Um, no. When you are trying to get your research published, you can't afford to be a bigot. You are in no position to dictate to them what they must accept. They tell you "If you want to be printed in our journal, here is what you must do." This is life. In the academic community, having your work published in journals is very important. It's now you get it disseminated and how you get your name recognised. You take a poor attitude, like the one you espouse, with the journals, they just won't publish your work. It's that simple. A single, small, researcher is not enough to force any kind of changes on them.
In the real world, it's the big dogs that dictate the way things get done. In the case of the research community, that is often the journals. You play by their rules or you don't get to play.
Interesting you mention the issue of (La)TeX being used predominantly by the maths community. (I assume you really mean "scientific", rather that just maths.)
I think LaTeX, at least, is a very under-rated tool for non-scientific work. Even if you don't need the equations and such, it still has excellent support for document structure, citations and cross-references, importing external data and indexing, all significant improvements over the closest equivalents in most word processing packages. The only serious letdown is the table support, which is very powerful, but about as user friendly as a '60s mainframe.
My girlfriend typeset her whole Masters thesis in LaTeX, on my advice and with a little help to start with. She'd never used it before, but is reasonably smart and computer literate. It took her perhaps a day or two to get used to it, then it became second nature to her.
In addition to the basic features mentioned above, since the subject matter of the thesis was Indian literature, we designed a whole font for her to represent the Hindi quotations in their native script. Again, after I showed her the basics, she was quite happy designing her own character set essentially from the ground up using METAFONT.

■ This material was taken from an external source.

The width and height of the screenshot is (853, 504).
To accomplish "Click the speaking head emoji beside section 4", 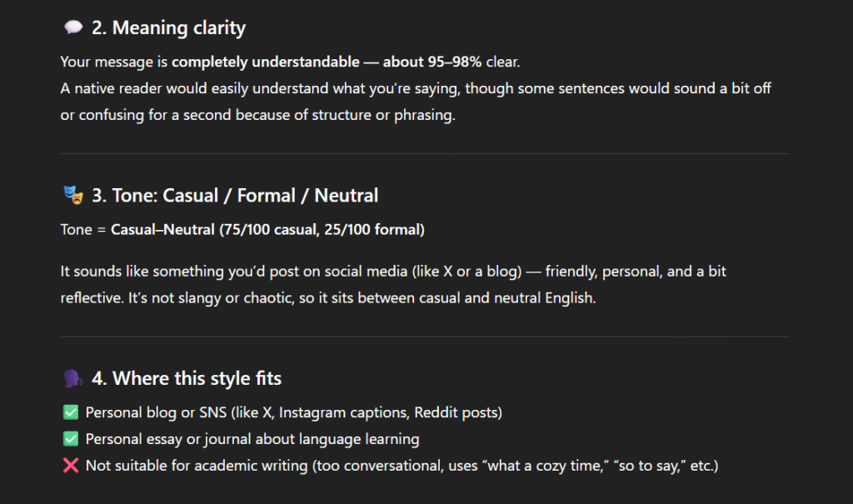I will coord(72,379).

OK, it's a fairly specialised subject matter, but LaTeX was just the right tool for the job. Using Word would have been a nightmare by comparison, and in contrast to the pre-historic software the rest of her department use to typeset Hindi text -- at a rate of about five seconds per character via a particularly nasty GUI -- its usability was fantastic...

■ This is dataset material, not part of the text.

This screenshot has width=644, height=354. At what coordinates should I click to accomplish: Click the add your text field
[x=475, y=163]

I realise that you said LaTeX is not used "very much" outside the math community, but I would suggest that's as much through lack of awareness as "unfriendly user interface". Anyone who's writing papers is likely to be clever enough to pick up basic LaTeX pretty quickly, whatever their field. I've taught it to several people now, and I think every single one preferred it once they'd got past the first week's inevitable "how do I do <something simple>?" phase. And of course, given the plentiful support resources available (some excellent books, the comp.text.tex newsgroup, etc.) they can continue to use it now without any further help from me.
If you disagree, post your argument. (-1, Overrated) isn't your personal censorship tool for views you don't like.

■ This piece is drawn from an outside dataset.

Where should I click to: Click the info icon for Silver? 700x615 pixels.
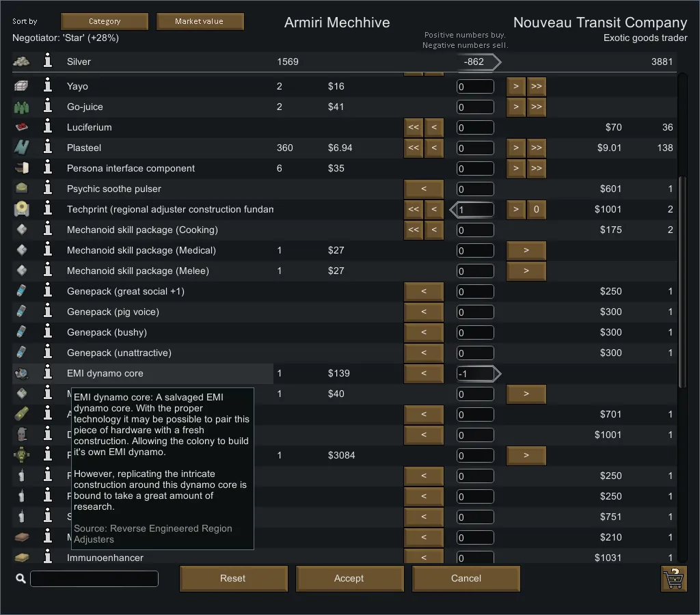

This is arguing that "my vote doesn't count".
Or that researchers should give all rights to their work to the publisher. Doesn't that ring a bell with anyone? To be clear, if you submit a paper to a journal, you can't even offer that paper for download on your own website! Yes that's right YOUR paper, YOUR research, can't be published on YOUR website.
For those of you who don't grok what I'm saying, go on and conform to whatever those "journals" request of you, but don't come crying to us when they require a butt-raping as part of the honor of getting your paper published.
t.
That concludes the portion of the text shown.